BLOG:  Digital Financial Reporting

This is a blog for information relating to digital financial reporting.  This blog is basically my "lab notebook" for experimenting and learning about XBRL-based digital financial reporting.  This is my brain storming platform.  This is where I think out loud (i.e. publicly) about digital financial reporting. This information is for innovators and early adopters who are ushering in a new era of accounting, reporting, auditing, and analysis in a digital environment.

Much of the information contained in this blog is synthasized, summarized, condensed, better organized and articulated in my book XBRL for Dummies and in the chapters of Intelligent XBRL-based Digital Financial Reporting. If you have any questions, feel free to contact me.
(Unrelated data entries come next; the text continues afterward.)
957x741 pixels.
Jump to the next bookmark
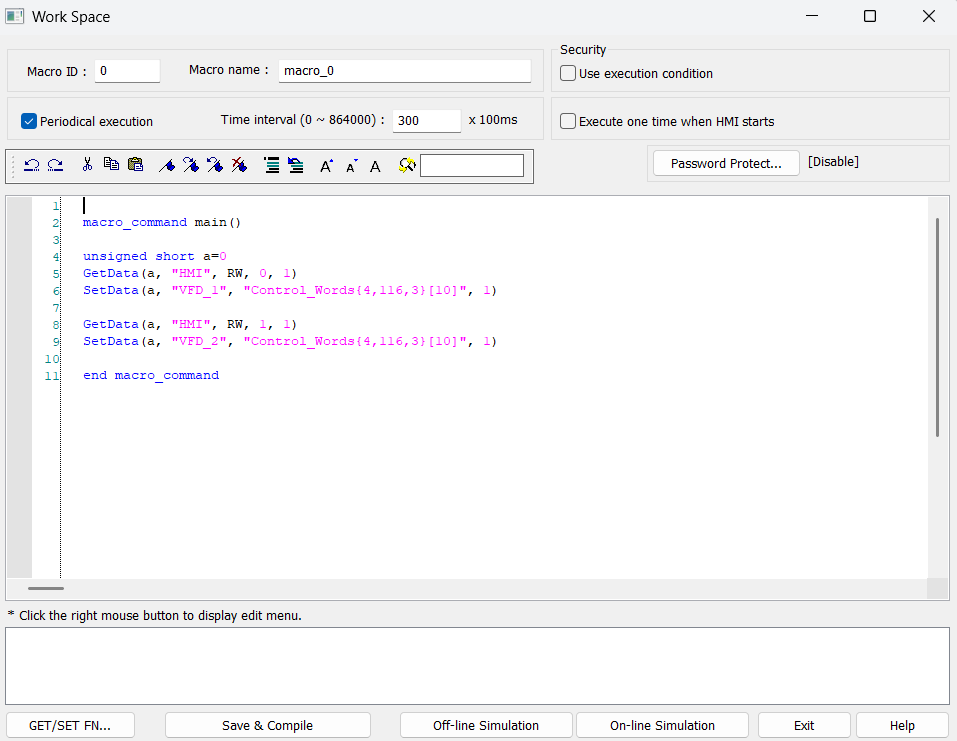(x=190, y=165)
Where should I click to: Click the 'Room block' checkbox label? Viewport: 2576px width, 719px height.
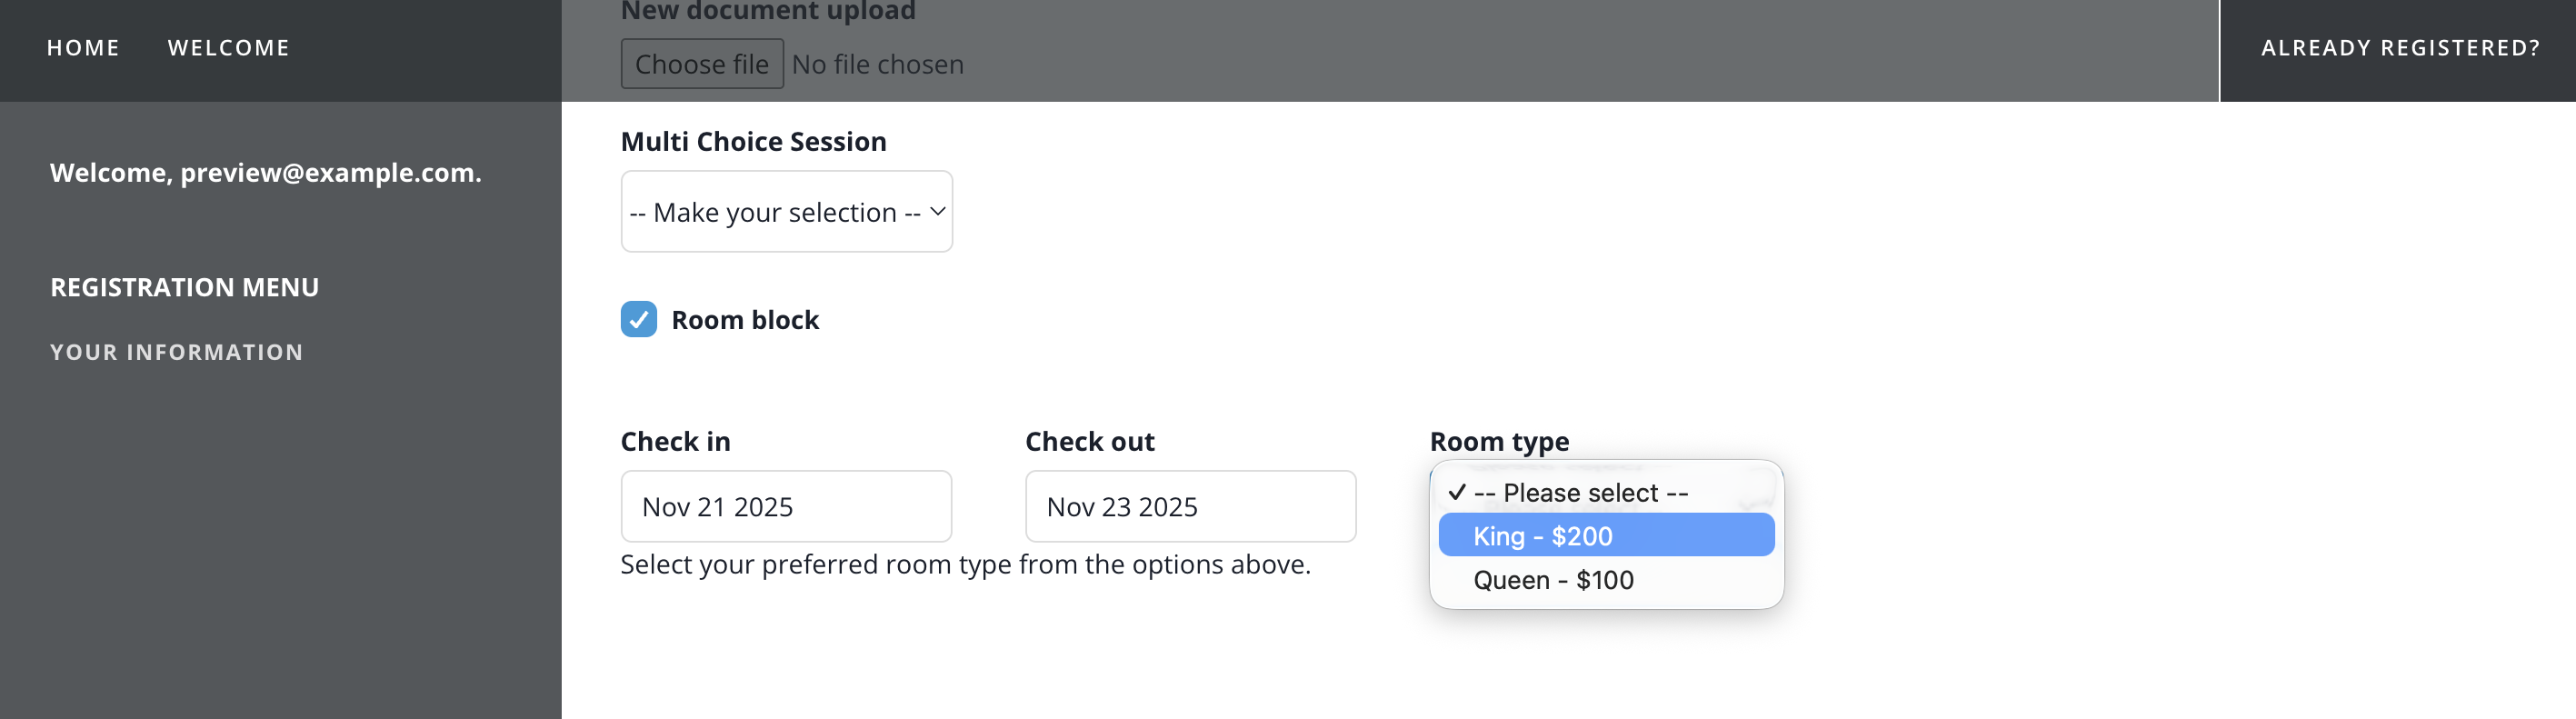744,320
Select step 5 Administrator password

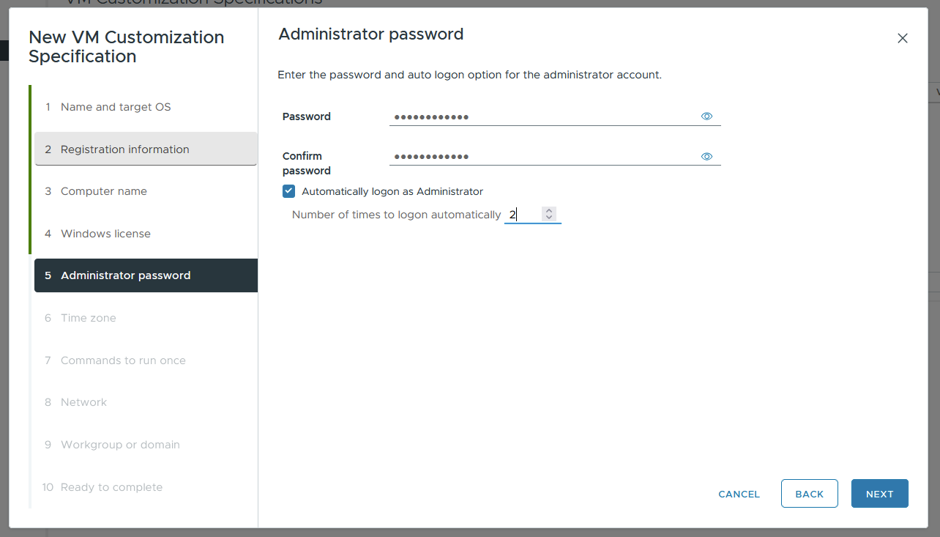146,276
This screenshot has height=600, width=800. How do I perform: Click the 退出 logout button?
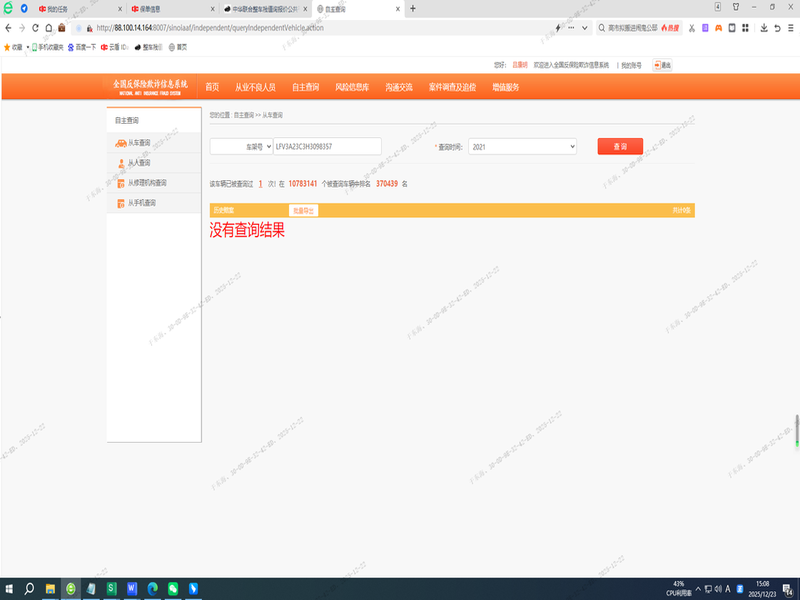click(662, 65)
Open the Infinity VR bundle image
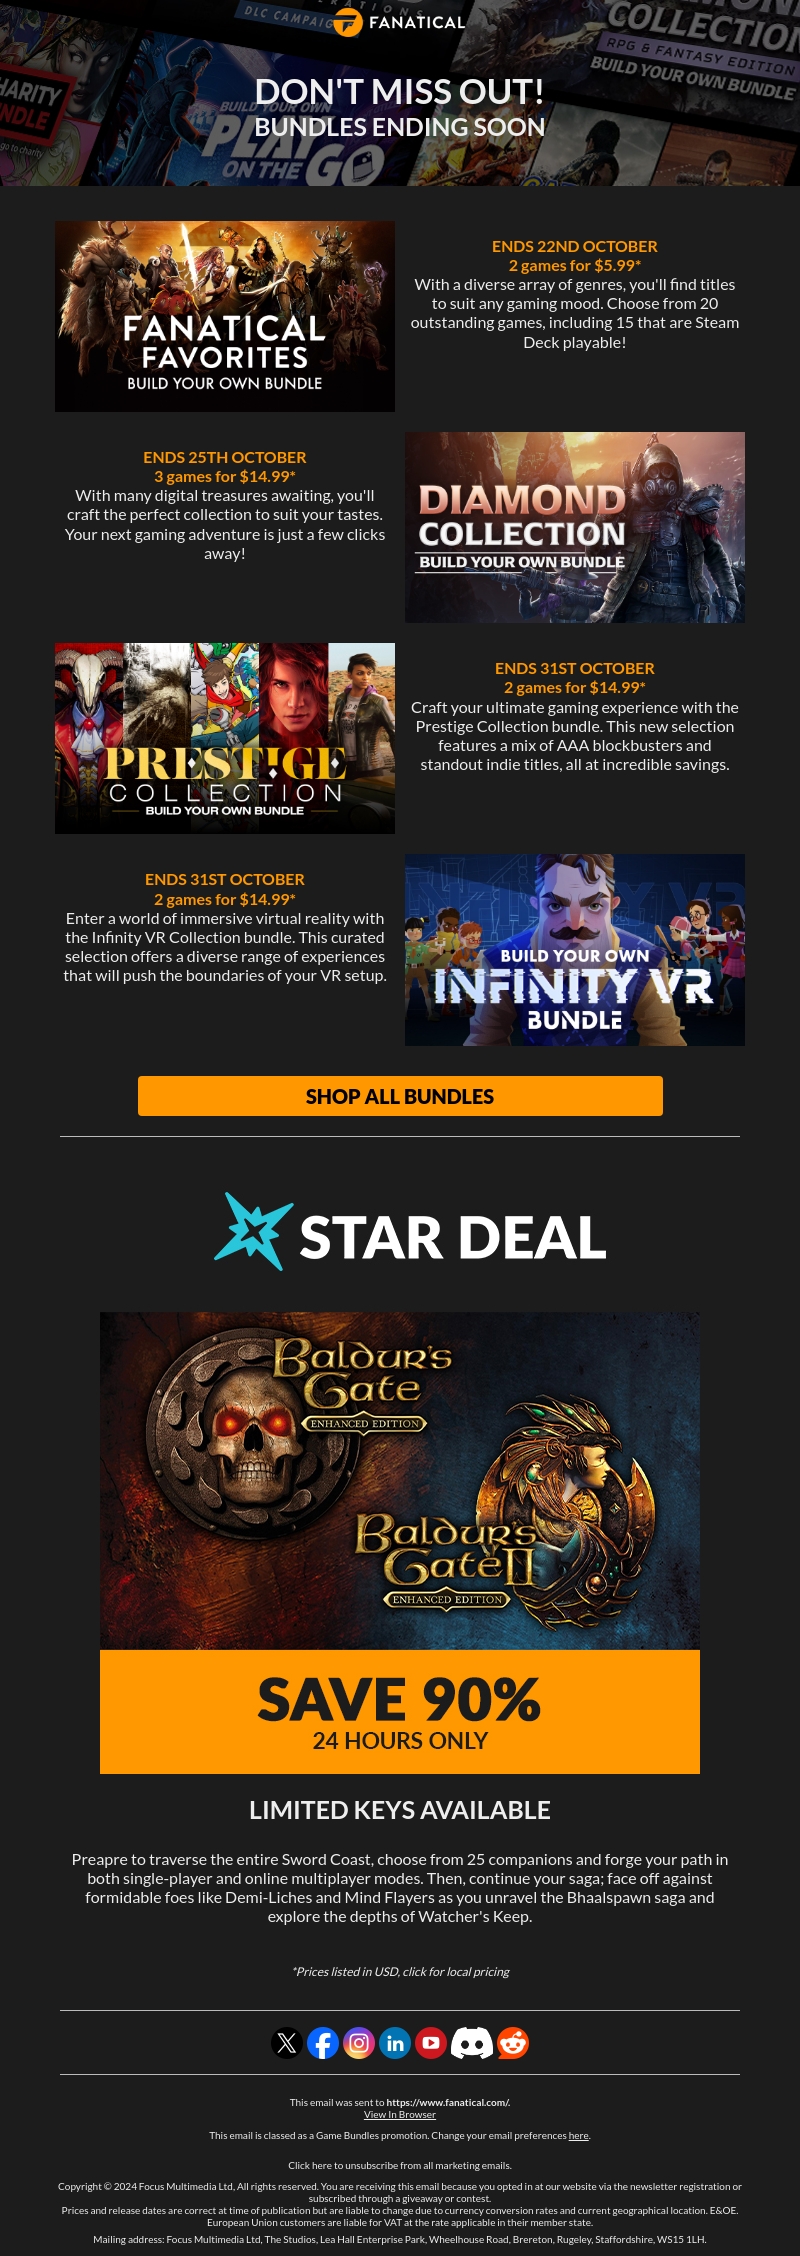The image size is (800, 2256). [x=575, y=950]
Entries from January 9, 2011 - January 15, 2011

Wired: Algorithms Take Control of Wall Street

Wired Magazine published an article, Algorithms Take Control of Wall Street, which explains how Wall Street is ruled by thousands of little algorithms. You can listen to an interview with one of the authors, Felix Salmon, on National Public Radio's Fresh Air: How High-Frequency Trading Is Changing Wall Street(about 20 minutes).

Per the Wired article, by some estimates computer-aided high-frequency trading now accounts for approximately 70 percent of stock market total trade volume.

What drives these computers, these little algorithms? Information.

The article points out that Dow Jones launched a new data service called Lexicon which sends real-time financial news to professional investors. Many of the "professional investors" which subscribe to Lexicon are not humans, rather they are these computer algorithms.

Will these algorithms find the SEC XBRL information beneficial? Maybe. I would even go as far as saying probably at least a little. After all the information is only released quarterly. I am no expert on what information drives Wall Street decisions, time will tell if this information is helpful. But if 70 percent of the trades are made by computers rather than humans, could it be the case that the type of information needed might change?  Are financial statements as we know them obsolete, perhaps to be replaced by Twitter tweets of thousands of fragments of information which investor relations departments use to disclose company information? How will that information be audited? Who knows, but this is certainly interesting stuff which raises a lot of questions in my mind.

And what about this.  I have worked in two other "markets": specialty lumber and produce.  Both were quite interesting and had different dynamics. Few of us realize or pay much attention to the fact that the price of a box of lettuce can fluctuate between $3 a box and $26 a box and how that fluctuation can impact consumers and others in the supply chain.

The stock markets have probably spent millions, if not billions on all the infrastructure to make that supply chain work, to get to the point where automated computer driven trading is even possible. What if the costs of this infrastructure dropped substantially so that other markets, such as specialty lumber and produce, could afford such technology?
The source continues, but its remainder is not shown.